Falls beschäftigt sich mit den Einflüssen der Gezeiten auf präparierte Materialien
Sam Falls beschäftigt sich in seinen Arbeiten häufig mit den Einflüssen der Gezeiten auf zuvor präparierte Materialien. Er setzt diese über längere Zeiträume Wind und Wetter aus und zielt auf den schöpferischen Prozess, den die Natur erwirkt. Dabei spielt Zufall eine große Rolle wie auch die Überwindung der Autorenschaft, da Falls den genauen Ausgang seiner Aufbauten nicht vorhersehen kann.

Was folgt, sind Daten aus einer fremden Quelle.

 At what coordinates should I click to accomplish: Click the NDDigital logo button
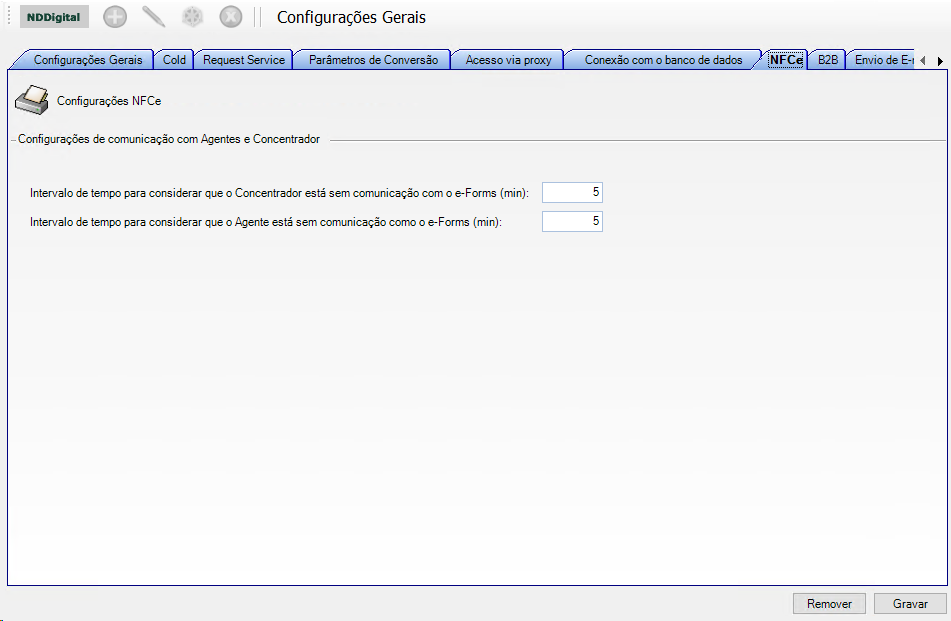coord(54,17)
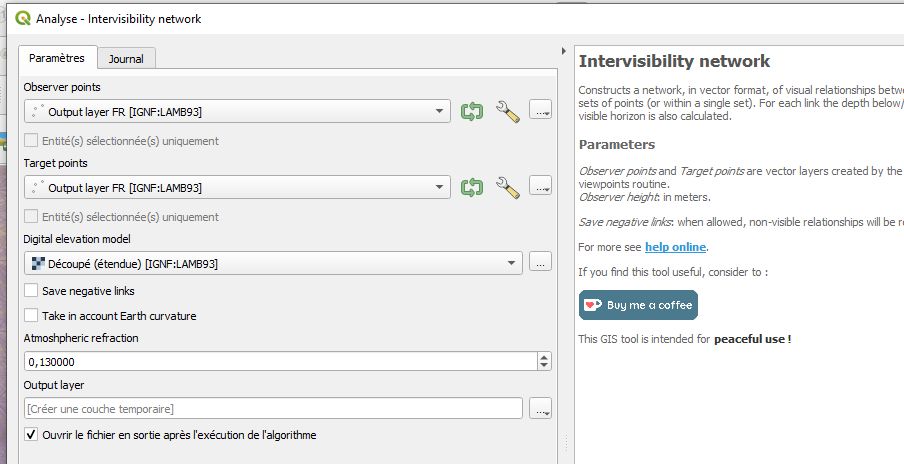Switch to the Journal tab
Image resolution: width=904 pixels, height=464 pixels.
(126, 59)
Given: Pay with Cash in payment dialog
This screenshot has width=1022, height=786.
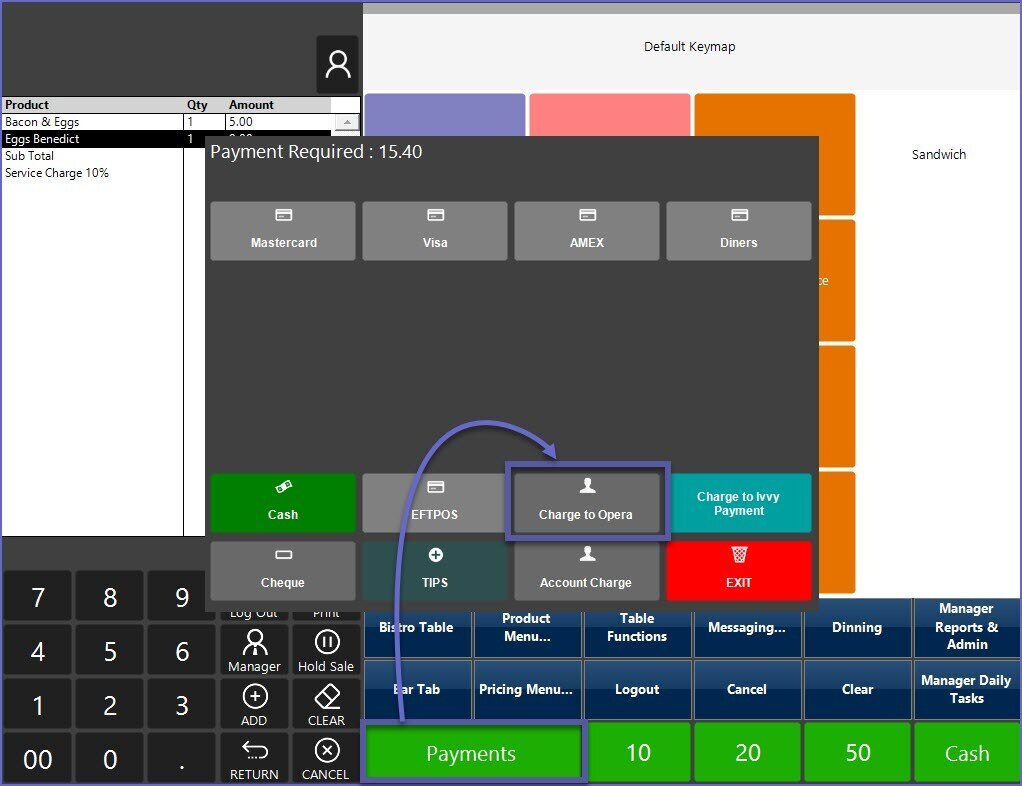Looking at the screenshot, I should (x=283, y=502).
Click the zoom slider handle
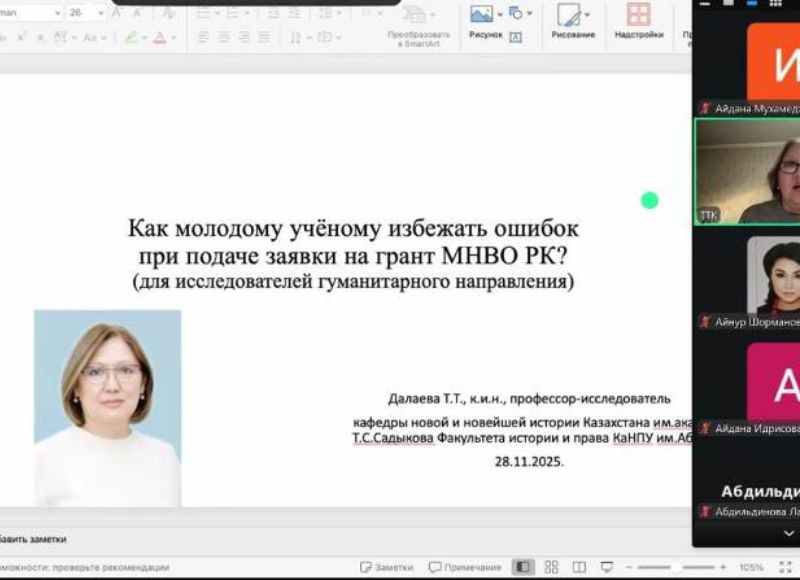 tap(677, 567)
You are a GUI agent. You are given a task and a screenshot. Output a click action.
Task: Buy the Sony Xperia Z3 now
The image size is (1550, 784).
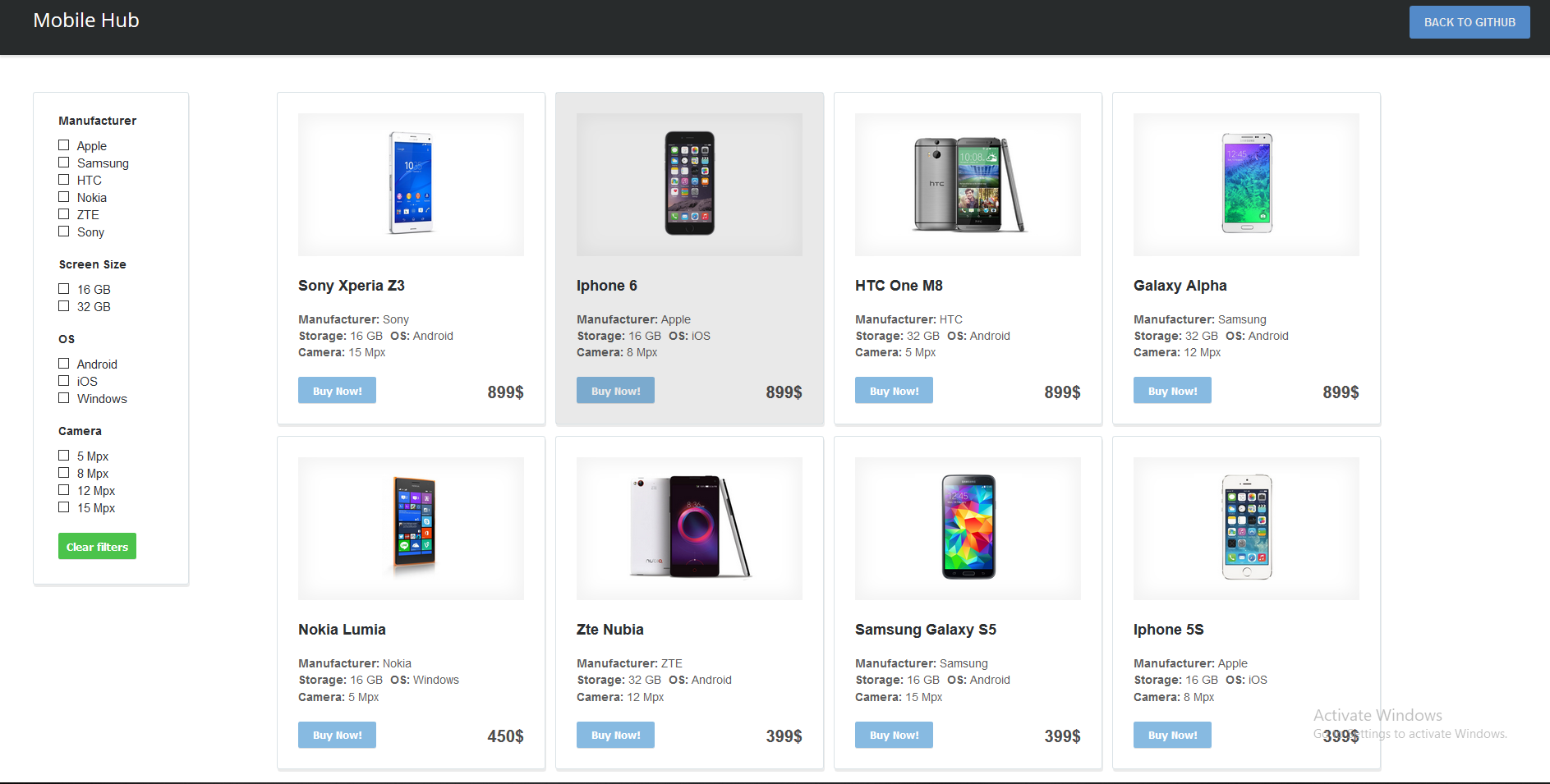[x=337, y=391]
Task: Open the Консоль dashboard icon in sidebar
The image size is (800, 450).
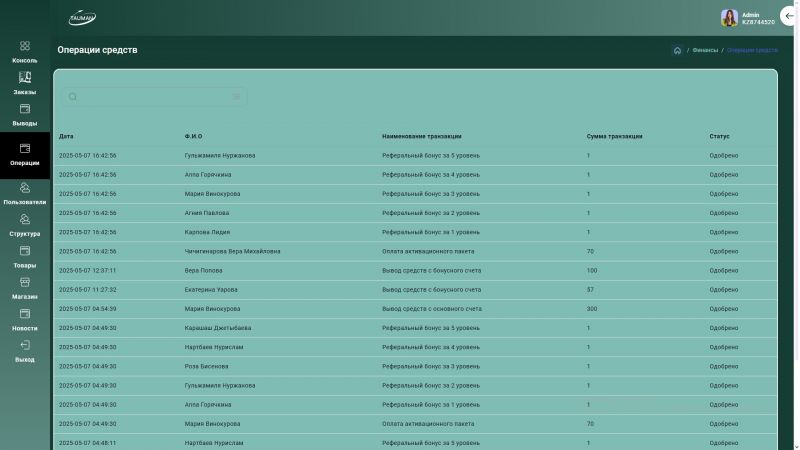Action: (25, 46)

Eine Rückbesinnung auf die Natur, im wörtlichen Sinne eine „Rückbindung an Welt“ fordert der Frankfurter Kunstverein in dieser Ausstellung und präsentiert mit Hicham Berrada, Lucy Dodd und Sam Falls drei sehr unterschiedliche künstlerische Positionen, die sich mit verschiedenen Materialien und natürlichen Prozessen auseinandersetzen. Wie verhalten sich bestimmte Elemente zueinander? Welche Grundstoffe kann ich aus der Erde ziehen? Und welche schöpferische Kraft steckt in Naturereignissen? So einige Fragen stellen sie dem Betrachter – fest steht, dass dem Ganzen eine große Poetik innewohnt.